The New McCarthyism? - fortepianissimo
https://medium.com/editors-picks/b3cd7b5e5687
======
jumblesale
"To protect our liberty, it is essential that we root out these threats by any
means necessary; and if the Constitution gets in the way, let’s ignore it —
just for a bit — until we can get the problem squared away. Then things can
get back to normal."

The Roman republic had some ideas about dealing with this with dictators
appointed to "get the matter done". They were usually called upon when they
were at war or facing rebellion. The dictator was vested with absolute power.
He could pass any law or make any change to the Roman constitution.
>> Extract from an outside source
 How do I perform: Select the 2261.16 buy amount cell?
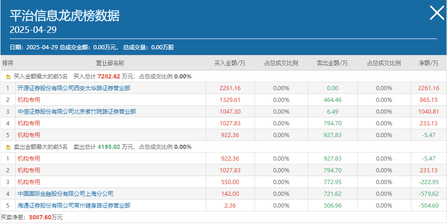click(x=230, y=88)
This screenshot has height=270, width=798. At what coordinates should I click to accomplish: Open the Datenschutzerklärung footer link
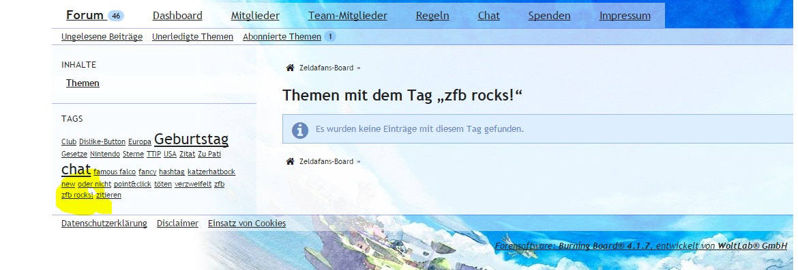pos(104,223)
Once the
matter had been done, he was immune to prosecution for anything done as
dictator. It was an effective way for Rome to be free during peacetime and
powerful during wars.

The thing is that when there's constantly a matter to be done that the power
creep is never repealed.

------
e3pi
The most dangerous enemy, as the nation’s founders understood, is
inside....the growing domestic surveillance apparatus. These have become part
of the new normal.

... millions of federal employees and contractors must watch for “high-risk
persons or behaviors” among co-workers and could face penalties, including
criminal charges, for failing to report them. Leaks to the media are equated
with espionage.

Under Obama’s leak policies, anyone who reveals secret activities — illegal or
not — is considered to be aiding the enemy.